Knott developed a scoring system to measure the effectiveness of corporate R&D called “RQ,” or Research Quotient. In short, RQ is the percentage increase in revenue a company obtains from a 1 percent increase in R&D spending.
Knott concludes that returns from corporate R&D spending has dropped about 65 percent over the past three decades, a reason why U.S. GDP growth has also declined in this period.
“Despite the importance of innovation to companies as well as to the broader economy, despite the growth in real R&D by both the government and companies, and despite all of the experts dedicated to helping companies innovate, companies have become worse at it!” Knott writes.
“The money companies spend on research and development is producing fewer and fewer results,” she wrote.
9. Presidents deserve immediate credit or blame for the economy
In my household growing up, we had a rule: the last person to touch something that breaks is responsible for it breaking.
That’s how we tend to see the relationship between the President and the economy.
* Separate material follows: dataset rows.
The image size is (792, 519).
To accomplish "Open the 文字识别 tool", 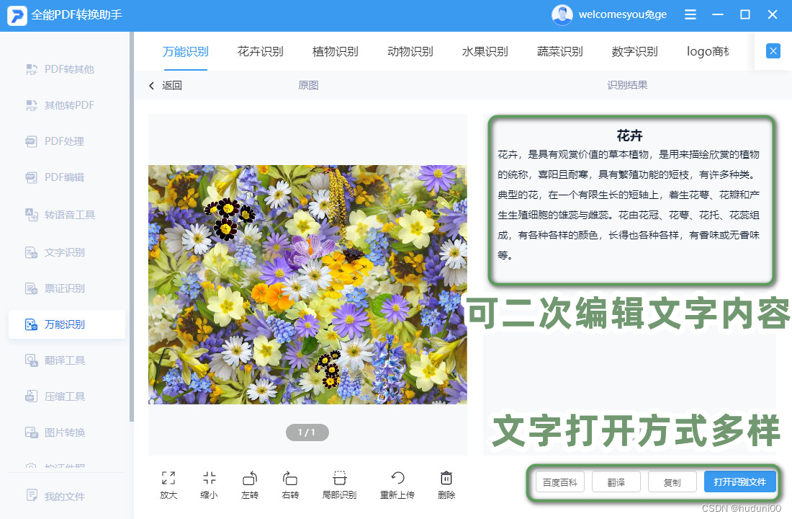I will pyautogui.click(x=67, y=251).
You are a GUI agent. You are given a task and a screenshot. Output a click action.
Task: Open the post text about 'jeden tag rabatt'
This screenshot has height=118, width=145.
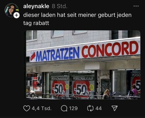click(x=77, y=19)
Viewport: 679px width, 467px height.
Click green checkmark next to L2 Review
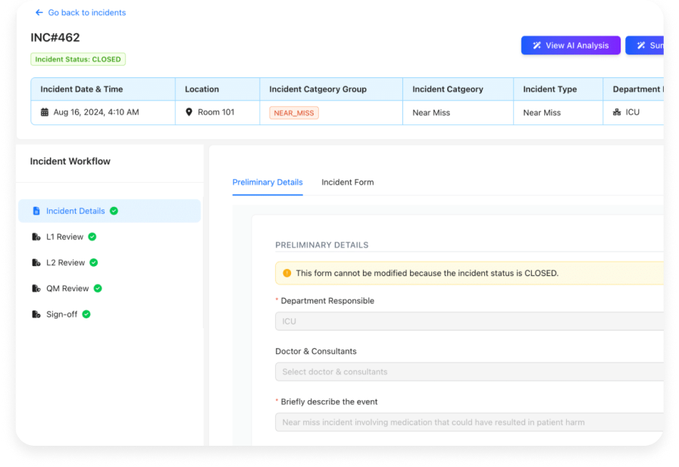pos(94,263)
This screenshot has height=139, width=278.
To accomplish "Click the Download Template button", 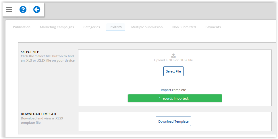I will click(173, 121).
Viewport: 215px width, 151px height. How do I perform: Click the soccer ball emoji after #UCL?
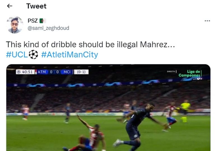click(33, 55)
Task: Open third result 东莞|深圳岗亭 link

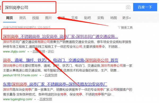Action: tap(55, 84)
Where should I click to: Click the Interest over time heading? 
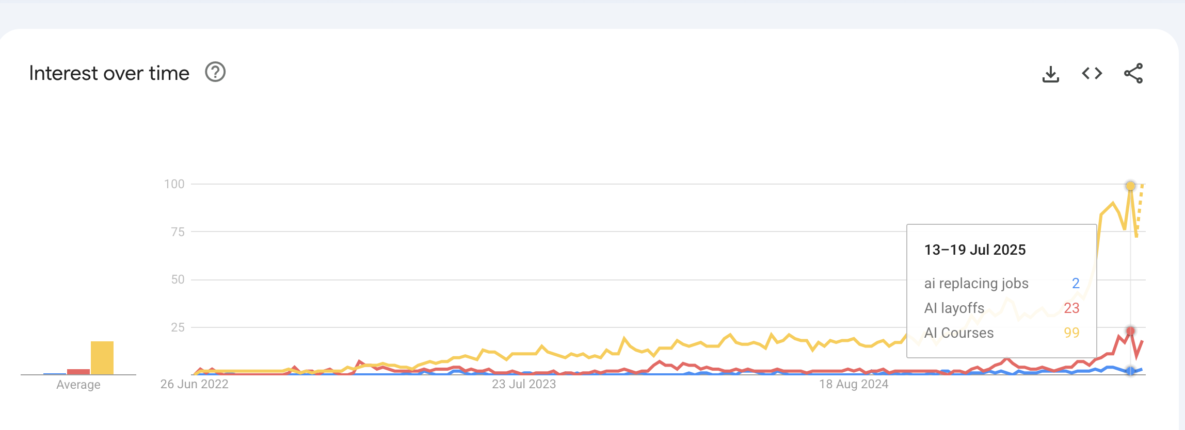(x=109, y=73)
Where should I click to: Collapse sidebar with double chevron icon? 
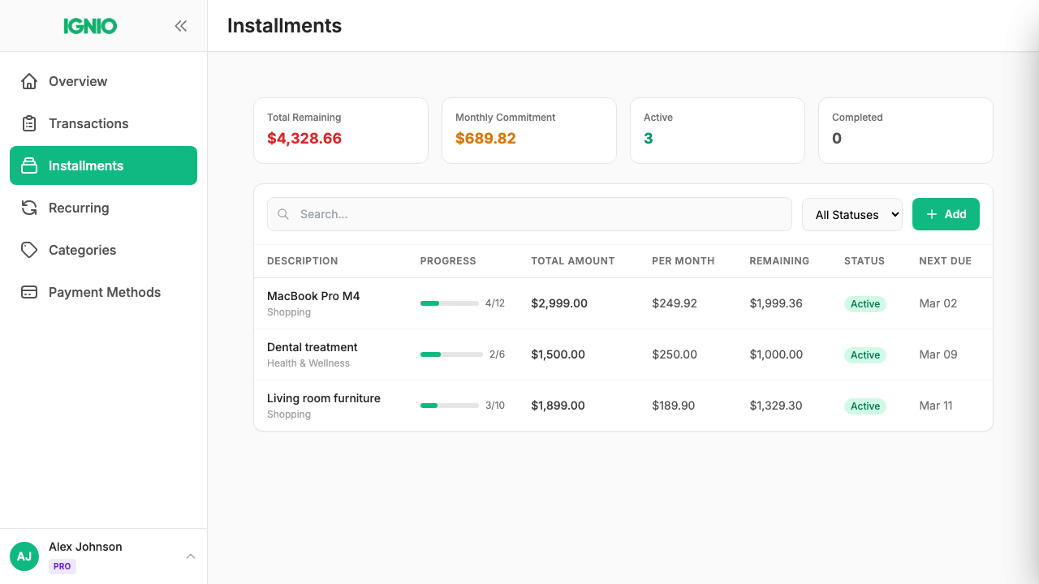tap(180, 26)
Whoever sits in the Oval Office at any particular moment makes the economy go up or down.
Whether tax cuts or spending, it takes several years to determine the impact from a major economic initiative from the White House, sometimes long after the President leaves office. The economy is a long term game while politics is mindlessly short sighted.
10. Stock market declines wipe out the wealth of companies and founders
We constantly hear how a bad day or week or month on Wall Street sweep away billions of dollars from the value of tech firms like Amazon and Facebook and therefore the wealth of Jeff Bezos or Mark Zuckerberg.
While that’s technically true, we’re talking about some pretty big numbers. Bezos and Zuckerberg are doing just fine thank you because their companies are still worth $773.3 billion and $388 billion respectively.
Focusing on just the losses is misleading since these companies enjoy enormous valuations.